2024 gubernatorial election in Edo State, Nigeria

The 2024 Edo State gubernatorial election took place on Saturday, 21 September 2024, to elect the governor of Edo State. The incumbent PDP governor, Godwin Obaseki, was ineligible to contest for re-election, having already served two terms as allowed by the constitution of Nigeria.

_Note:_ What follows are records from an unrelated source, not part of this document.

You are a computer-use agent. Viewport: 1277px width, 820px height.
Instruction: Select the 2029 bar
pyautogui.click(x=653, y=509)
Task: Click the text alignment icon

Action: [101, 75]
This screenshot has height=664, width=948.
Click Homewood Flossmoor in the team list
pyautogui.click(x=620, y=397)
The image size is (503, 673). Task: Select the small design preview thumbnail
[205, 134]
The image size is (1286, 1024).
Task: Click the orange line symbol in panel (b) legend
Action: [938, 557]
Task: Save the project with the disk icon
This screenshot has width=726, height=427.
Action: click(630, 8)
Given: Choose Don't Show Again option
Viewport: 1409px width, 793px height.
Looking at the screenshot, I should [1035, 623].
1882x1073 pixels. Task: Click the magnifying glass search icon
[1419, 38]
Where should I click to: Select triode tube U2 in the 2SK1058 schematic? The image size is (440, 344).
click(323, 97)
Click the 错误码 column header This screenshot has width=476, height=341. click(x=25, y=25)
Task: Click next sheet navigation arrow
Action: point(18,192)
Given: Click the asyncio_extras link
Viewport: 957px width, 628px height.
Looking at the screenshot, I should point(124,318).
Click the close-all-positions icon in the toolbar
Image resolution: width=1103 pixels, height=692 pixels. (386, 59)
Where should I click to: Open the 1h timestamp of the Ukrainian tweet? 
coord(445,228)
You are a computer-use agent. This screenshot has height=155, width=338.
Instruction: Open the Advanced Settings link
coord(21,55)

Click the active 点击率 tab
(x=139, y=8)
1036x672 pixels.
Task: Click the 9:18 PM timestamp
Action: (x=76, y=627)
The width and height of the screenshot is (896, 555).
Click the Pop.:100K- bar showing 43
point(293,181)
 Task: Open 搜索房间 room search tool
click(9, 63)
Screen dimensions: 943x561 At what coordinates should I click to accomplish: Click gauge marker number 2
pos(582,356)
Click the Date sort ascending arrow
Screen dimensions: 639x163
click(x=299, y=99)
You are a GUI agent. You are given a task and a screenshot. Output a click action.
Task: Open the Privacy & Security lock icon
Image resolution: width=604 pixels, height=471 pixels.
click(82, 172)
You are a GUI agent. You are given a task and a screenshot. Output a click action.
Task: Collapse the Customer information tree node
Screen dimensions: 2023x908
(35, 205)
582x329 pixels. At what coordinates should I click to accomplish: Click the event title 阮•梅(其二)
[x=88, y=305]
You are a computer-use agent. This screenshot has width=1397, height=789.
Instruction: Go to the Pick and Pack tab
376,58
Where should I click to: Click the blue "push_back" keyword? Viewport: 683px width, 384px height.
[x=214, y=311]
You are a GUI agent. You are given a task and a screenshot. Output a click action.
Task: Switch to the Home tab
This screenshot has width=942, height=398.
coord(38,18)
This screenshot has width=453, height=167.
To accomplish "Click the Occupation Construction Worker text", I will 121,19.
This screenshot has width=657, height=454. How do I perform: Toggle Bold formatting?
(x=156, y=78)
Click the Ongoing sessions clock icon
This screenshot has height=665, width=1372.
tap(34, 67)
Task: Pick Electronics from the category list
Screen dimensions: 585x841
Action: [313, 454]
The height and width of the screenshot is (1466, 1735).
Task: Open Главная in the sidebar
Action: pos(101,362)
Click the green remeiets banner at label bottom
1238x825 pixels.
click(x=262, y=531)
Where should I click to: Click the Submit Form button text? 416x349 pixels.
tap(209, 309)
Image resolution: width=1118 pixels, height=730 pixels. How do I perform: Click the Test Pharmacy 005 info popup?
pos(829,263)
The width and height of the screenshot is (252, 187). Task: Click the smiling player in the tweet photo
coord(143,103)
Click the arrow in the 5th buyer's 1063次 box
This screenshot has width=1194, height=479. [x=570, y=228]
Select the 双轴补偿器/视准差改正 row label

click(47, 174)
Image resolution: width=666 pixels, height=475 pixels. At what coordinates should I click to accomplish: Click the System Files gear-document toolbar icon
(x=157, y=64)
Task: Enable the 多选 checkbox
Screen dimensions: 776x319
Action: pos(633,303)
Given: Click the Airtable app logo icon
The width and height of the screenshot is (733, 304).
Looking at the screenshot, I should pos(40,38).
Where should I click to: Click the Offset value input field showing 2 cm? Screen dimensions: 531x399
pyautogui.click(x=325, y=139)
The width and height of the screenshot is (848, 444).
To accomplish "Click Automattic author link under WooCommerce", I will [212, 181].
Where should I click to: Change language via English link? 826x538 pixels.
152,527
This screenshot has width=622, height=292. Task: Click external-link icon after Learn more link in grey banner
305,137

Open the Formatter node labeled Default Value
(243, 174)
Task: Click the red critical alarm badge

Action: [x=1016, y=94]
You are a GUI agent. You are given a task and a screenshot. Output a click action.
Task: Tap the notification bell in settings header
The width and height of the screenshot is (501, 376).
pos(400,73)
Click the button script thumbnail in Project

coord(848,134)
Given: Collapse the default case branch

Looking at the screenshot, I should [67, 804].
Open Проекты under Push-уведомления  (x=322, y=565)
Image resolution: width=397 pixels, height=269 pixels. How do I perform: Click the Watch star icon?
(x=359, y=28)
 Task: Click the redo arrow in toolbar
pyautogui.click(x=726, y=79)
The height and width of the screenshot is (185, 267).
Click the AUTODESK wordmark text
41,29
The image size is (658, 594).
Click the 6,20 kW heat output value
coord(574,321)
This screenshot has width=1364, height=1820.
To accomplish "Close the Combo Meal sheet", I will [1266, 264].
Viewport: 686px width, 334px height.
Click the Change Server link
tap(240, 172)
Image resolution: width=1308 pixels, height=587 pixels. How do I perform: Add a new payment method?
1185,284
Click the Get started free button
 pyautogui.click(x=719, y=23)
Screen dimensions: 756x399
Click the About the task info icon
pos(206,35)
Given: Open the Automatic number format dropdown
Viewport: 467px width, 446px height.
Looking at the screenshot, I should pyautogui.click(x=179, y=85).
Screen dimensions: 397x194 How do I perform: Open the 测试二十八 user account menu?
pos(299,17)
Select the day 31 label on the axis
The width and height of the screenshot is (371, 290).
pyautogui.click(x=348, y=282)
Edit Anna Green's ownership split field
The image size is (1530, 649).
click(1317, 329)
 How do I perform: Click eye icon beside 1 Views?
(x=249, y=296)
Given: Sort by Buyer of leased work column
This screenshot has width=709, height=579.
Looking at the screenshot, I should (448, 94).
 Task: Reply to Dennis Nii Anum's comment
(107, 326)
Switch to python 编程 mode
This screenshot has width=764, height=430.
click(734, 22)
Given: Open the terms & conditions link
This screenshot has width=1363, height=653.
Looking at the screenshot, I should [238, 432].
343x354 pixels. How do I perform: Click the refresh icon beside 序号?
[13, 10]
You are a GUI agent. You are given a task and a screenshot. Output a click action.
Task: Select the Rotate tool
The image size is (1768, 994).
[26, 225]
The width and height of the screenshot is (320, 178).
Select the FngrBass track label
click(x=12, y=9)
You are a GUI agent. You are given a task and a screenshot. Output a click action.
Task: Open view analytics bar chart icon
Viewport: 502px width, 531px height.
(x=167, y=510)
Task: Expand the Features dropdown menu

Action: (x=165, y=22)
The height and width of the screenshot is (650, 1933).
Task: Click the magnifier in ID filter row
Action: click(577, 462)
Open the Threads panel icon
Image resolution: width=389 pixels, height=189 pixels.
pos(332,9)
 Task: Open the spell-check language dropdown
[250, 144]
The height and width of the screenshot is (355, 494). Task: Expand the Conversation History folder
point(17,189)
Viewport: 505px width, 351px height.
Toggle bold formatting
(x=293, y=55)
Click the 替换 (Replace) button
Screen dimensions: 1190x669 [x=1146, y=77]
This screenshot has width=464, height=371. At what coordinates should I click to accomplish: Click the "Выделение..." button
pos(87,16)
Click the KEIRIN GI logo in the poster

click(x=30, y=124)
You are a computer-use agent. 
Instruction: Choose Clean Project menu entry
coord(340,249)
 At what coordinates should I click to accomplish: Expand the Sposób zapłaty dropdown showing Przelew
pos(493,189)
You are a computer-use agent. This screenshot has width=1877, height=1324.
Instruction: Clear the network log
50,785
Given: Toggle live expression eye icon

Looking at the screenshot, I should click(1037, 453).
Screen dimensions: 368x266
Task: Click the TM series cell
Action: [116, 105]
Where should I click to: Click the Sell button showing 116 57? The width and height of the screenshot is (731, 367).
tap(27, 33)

The All Progressives Congress (APC) candidate, Senator Monday Okpebholo, was declared the winner of the election by the Independent National Electoral Commission (INEC) on 22 September 2024. Okpebholo won with a total of 291,667 votes, defeating the PDP candidate, Asue Ighodalo, who garnered 247,274 votes, and the Labour Party (LP) candidate, Olumide Akpata, who came third with 22,763 votes.

== Background ==
Godwin Obaseki of the Peoples Democratic Party (PDP) was term-limited and ineligible to run for re-election in 2024. His tenure was marked by a shift from the APC to the PDP, and his exit from the political scene in Edo State paved the way for a highly contested election. The 2024 election was seen as a three-horse race among the APC, PDP, and LP.

== Results ==
The Independent National Electoral Commission (INEC) announced the results on 22 September 2024. Senator Monday Okpebholo of the APC won the election, securing victory in 11 of the state's 18 Local Government Areas (LGAs), including key areas like Etsako West, Akoko Edo, and Oredo. PDP’s Asue Ighodalo won in seven LGAs, while Labour Party candidate Olumide Akpata did not win in any LGA.

| LGA | APC | PDP | LP |
|---|---|---|---|
| Igueben | 5,907 | 8,470 | 68 |
| Esan West | 12,952 | 11,004 | 323 |
| Owan West | 12,277 | 11,284 | 285 |
| Uhunmwonde | 8,776 | 9,339 | 490 |
| Ovia North East | 13,225 | 15,311 | 1,862 |
| Esan South East | 8,398 | 14,199 | 133 |
| Egor | 16,760 | 14,658 | 3,131 |
| Akoko Edo | 34,847 | 15,865 | 2,239 |
| Esan Central | 10,990 | 8,618 | 167 |
| Esan North East | 10,648 | 12,522 | 194 |
| Ovia South West | 10,150 | 10,260 | 1,026 |
| Orhionmwon | 16,059 | 14,614 | 866 |
| Owan East | 19,380 | 14,189 | 231 |
| Etsako East | 20,167 | 9,683 | 132 |
| Etsako Central | 11,906 | 8,455 | 285 |
| Etsako West | 32,107 | 17,483 | 2,116 |
| Oredo | 30,780 | 24,938 | 5,389 |
| Ikpoba-Okha | 16,338 | 26,382 | 4,026 |
| TOTAL | 291,667 | 247,274 | 22,763 |

== Primaries ==

=== PDP Primary ===
The PDP primary was held on 22 February 2024, with lawyer and businessman Asue Ighodalo emerging as the party's candidate after securing 99.83% of the vote. The primary was relatively smooth, despite a parallel primary that attempted to nominate the incumbent deputy governor, Philip Shaibu.

=== APC Primary ===
The APC primary produced Senator Monday Okpebholo as its candidate. Okpebholo, a senator representing Edo Central senatorial district since 2023, ran on a platform to continue the developmental projects initiated by former governor Adams Oshiomhole.

== Controversies ==
The election was not without controversy, as PDP and Governor Obaseki alleged electoral malpractices, accusing INEC of favoring the APC. The PDP also raised concerns about arrests of its members during the lead-up to the election, and some protests occurred at the collation center.